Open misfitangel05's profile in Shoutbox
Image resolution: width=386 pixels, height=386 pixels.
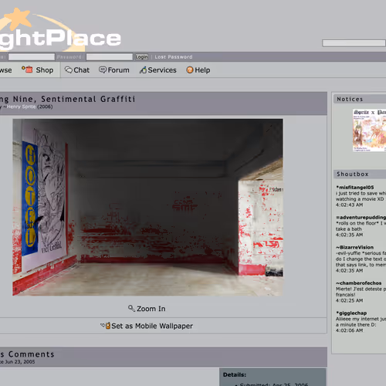(x=356, y=188)

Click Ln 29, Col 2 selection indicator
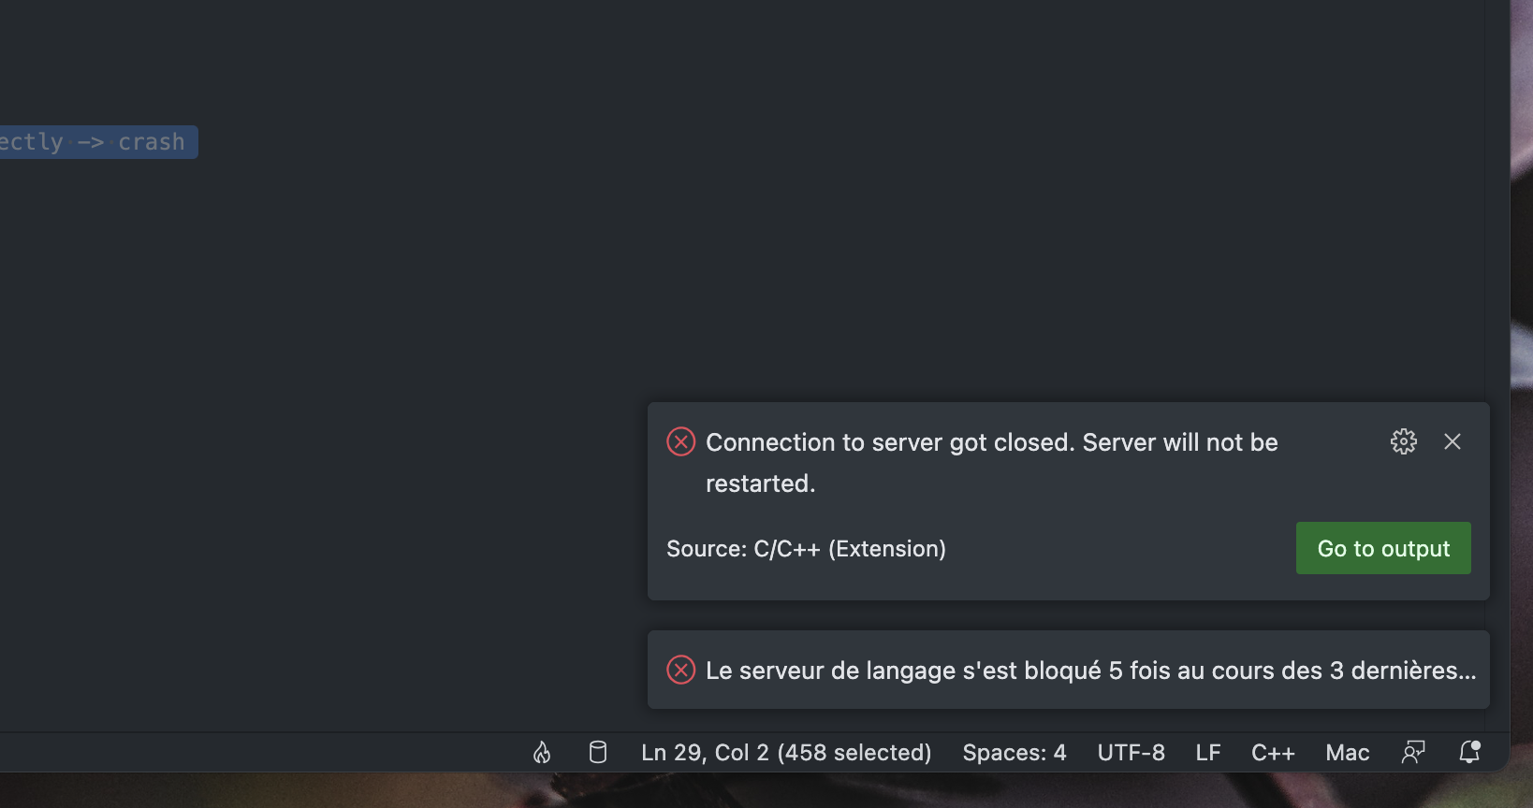pos(786,752)
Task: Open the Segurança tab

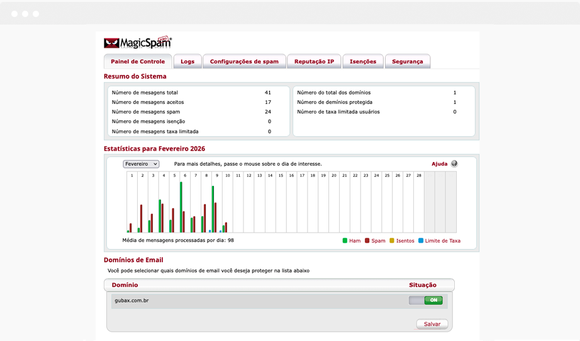Action: click(407, 62)
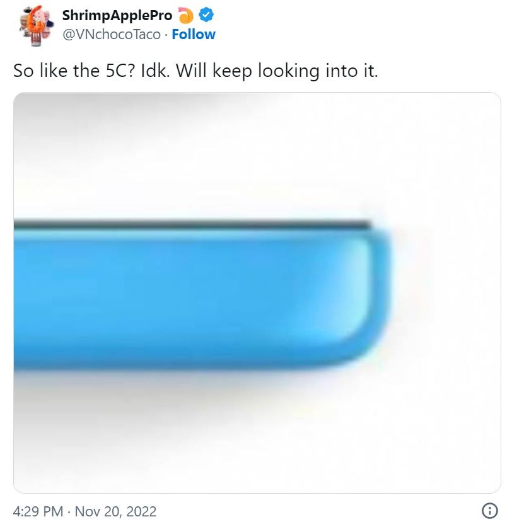The height and width of the screenshot is (529, 512).
Task: Click the blue verified checkmark badge
Action: tap(206, 15)
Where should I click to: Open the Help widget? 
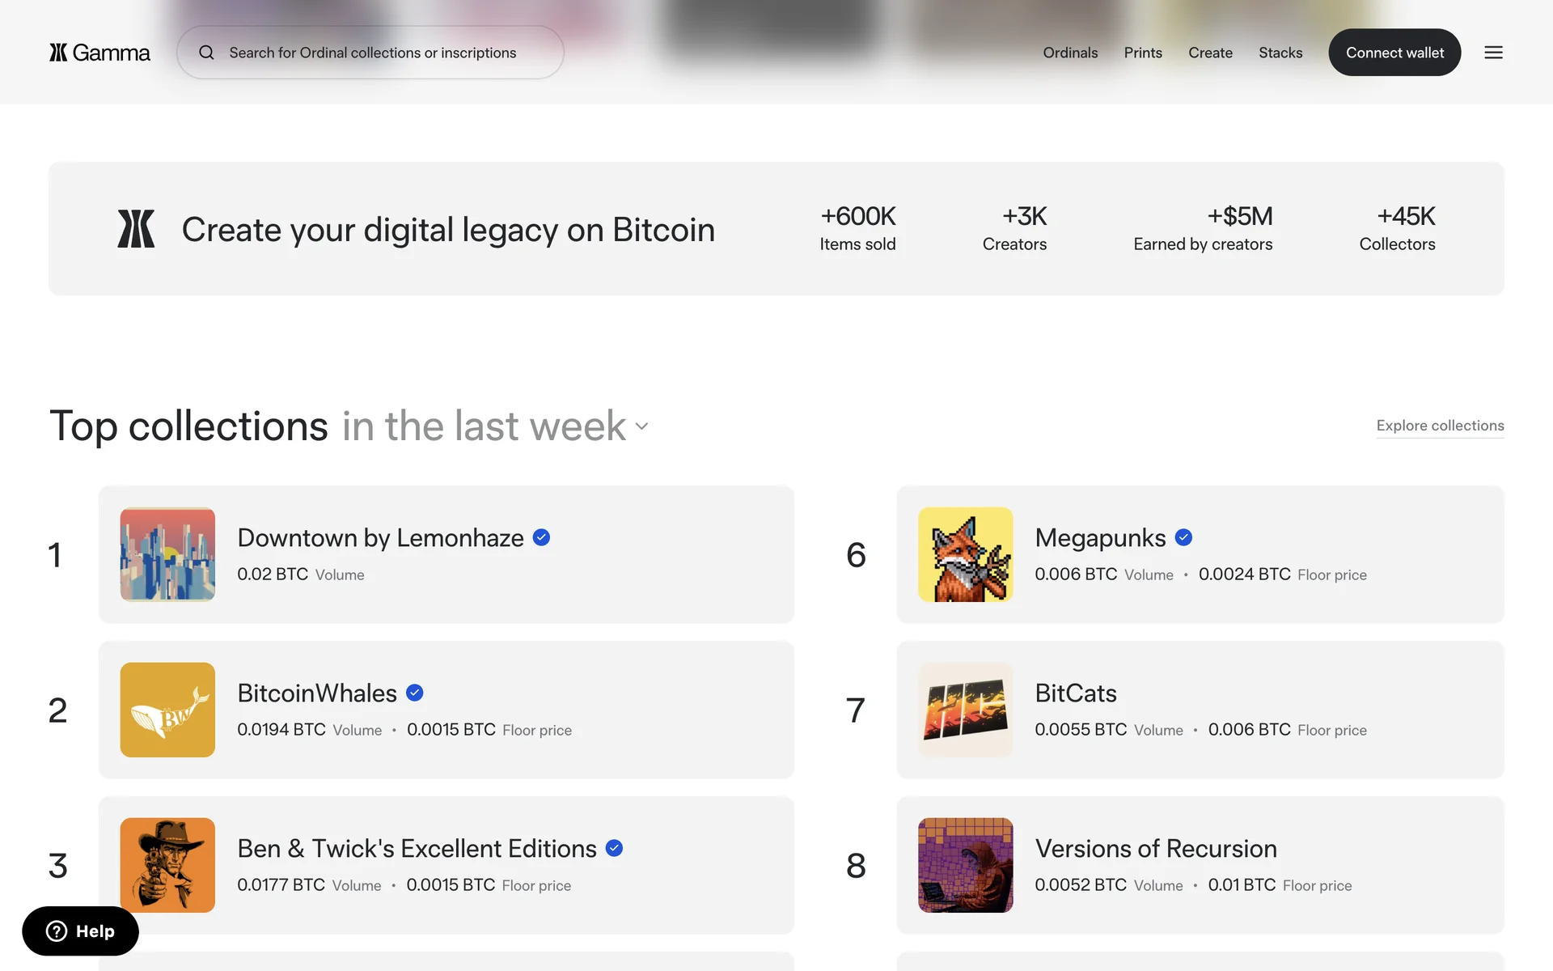click(x=80, y=931)
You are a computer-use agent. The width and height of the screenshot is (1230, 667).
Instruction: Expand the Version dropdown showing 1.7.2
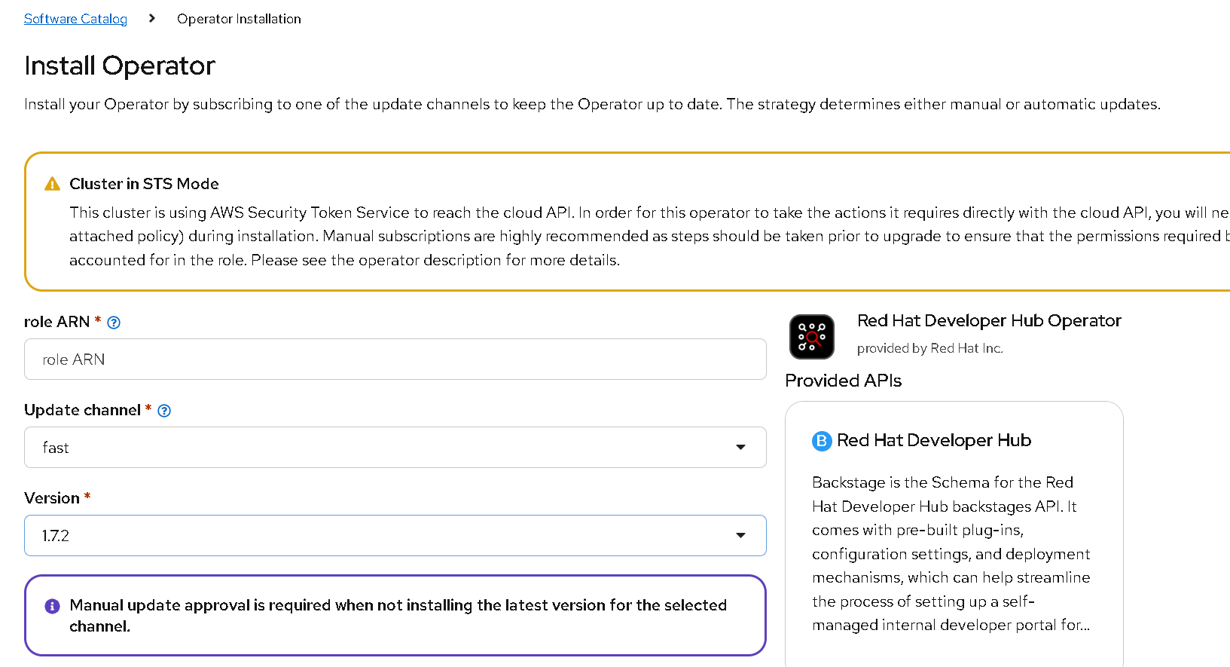(395, 536)
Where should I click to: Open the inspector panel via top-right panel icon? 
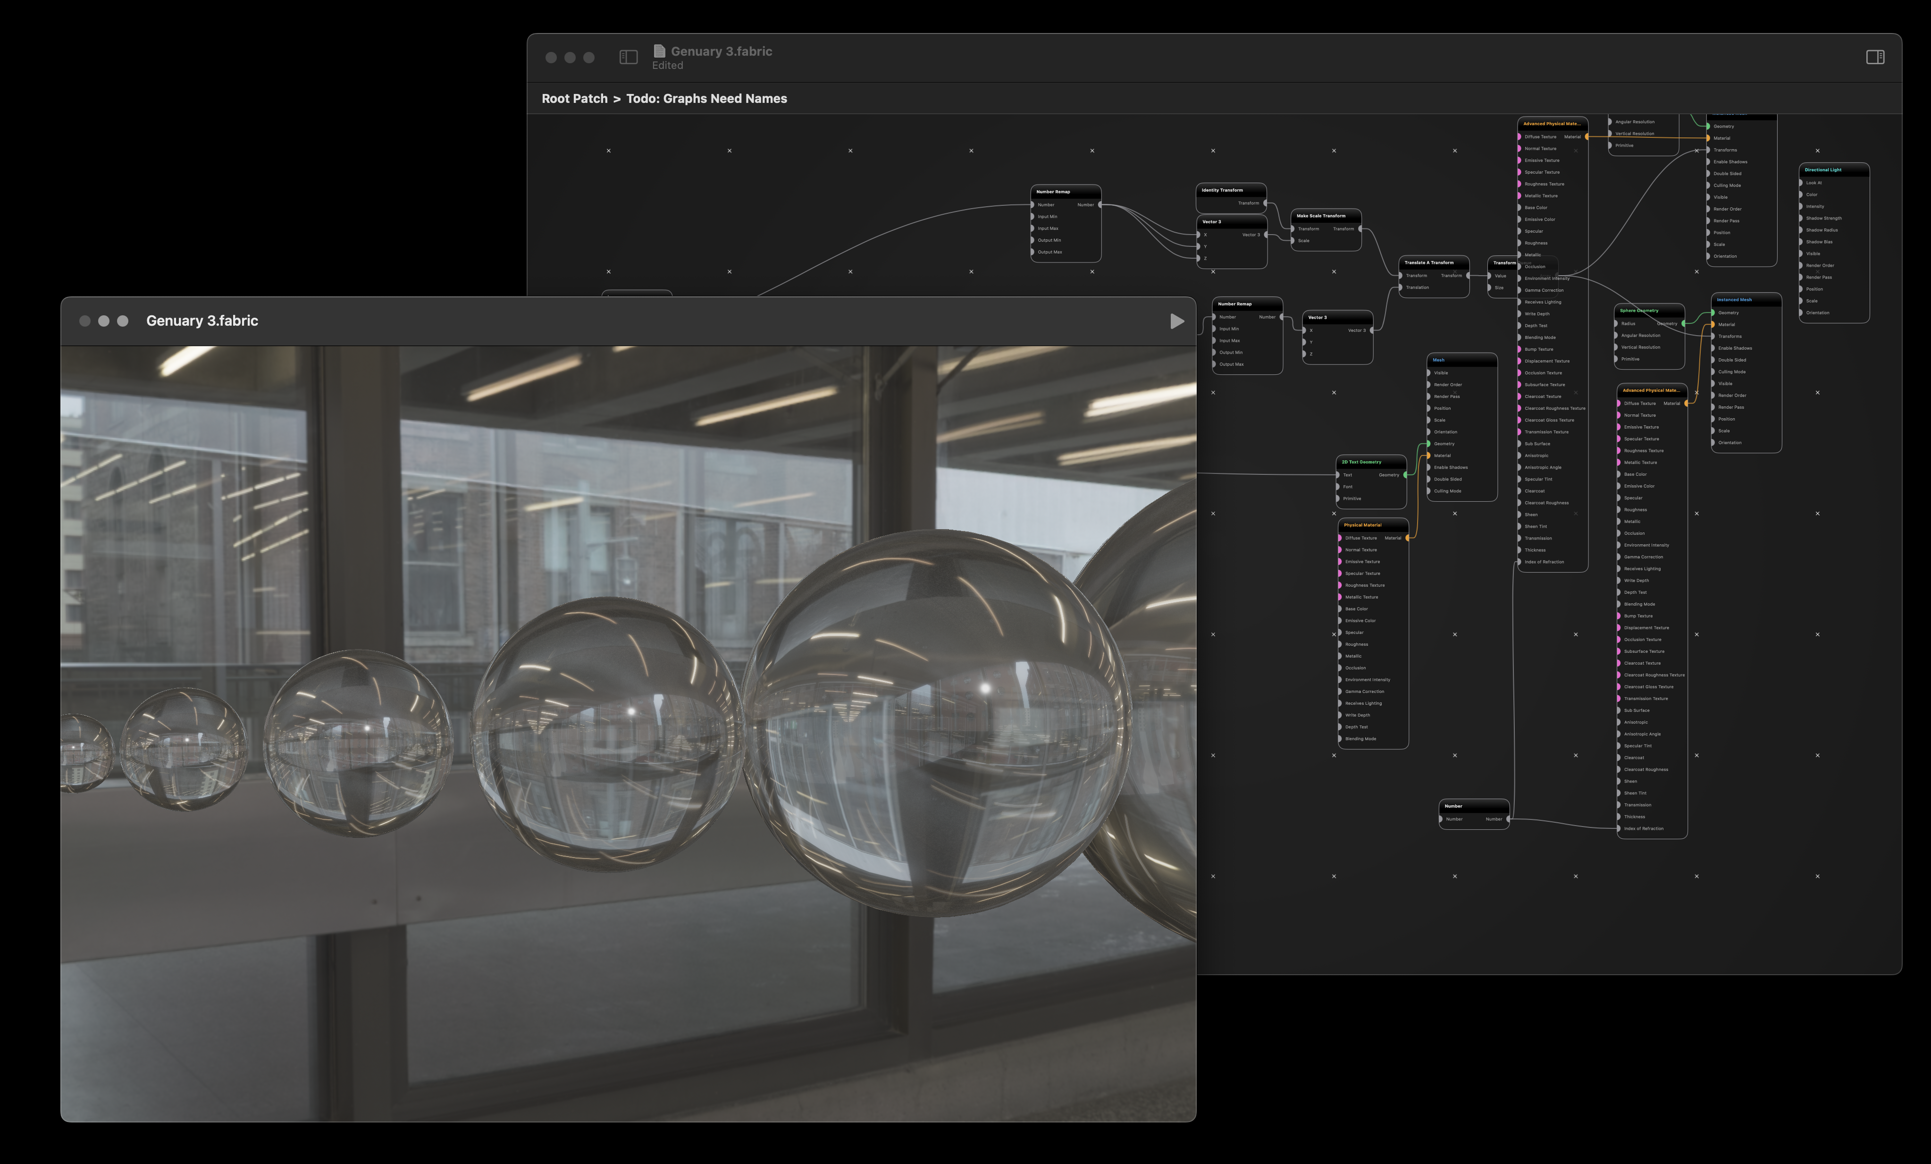1876,56
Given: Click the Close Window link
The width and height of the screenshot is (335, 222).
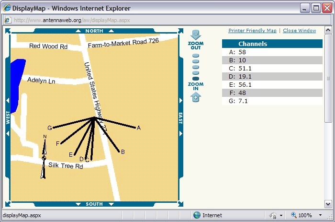Looking at the screenshot, I should click(299, 31).

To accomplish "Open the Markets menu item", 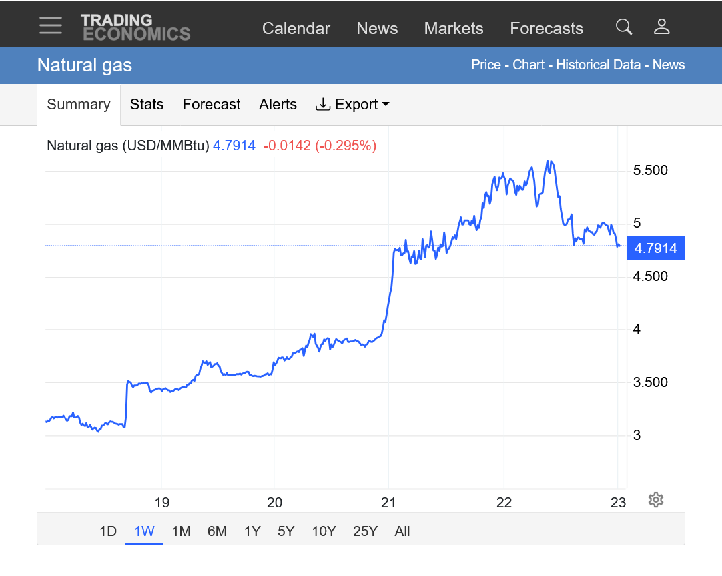I will (x=454, y=29).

--- --- ---

Exercise directions: Reproduce the data verbatim from its first line through the line containing "click(x=80, y=931)", including that line. Leave the pictures out.

Reply to the exercise:
Open misfitangel05's profile in Shoutbox
Image resolution: width=386 pixels, height=386 pixels.
(x=356, y=188)

Click Ln 29, Col 2 selection indicator
pos(786,752)
Task: Open the Segurança tab

Action: click(407, 62)
The height and width of the screenshot is (529, 512).
Task: Click the blue verified checkmark badge
Action: tap(206, 15)
Where should I click to: Open the Help widget? 
click(x=80, y=931)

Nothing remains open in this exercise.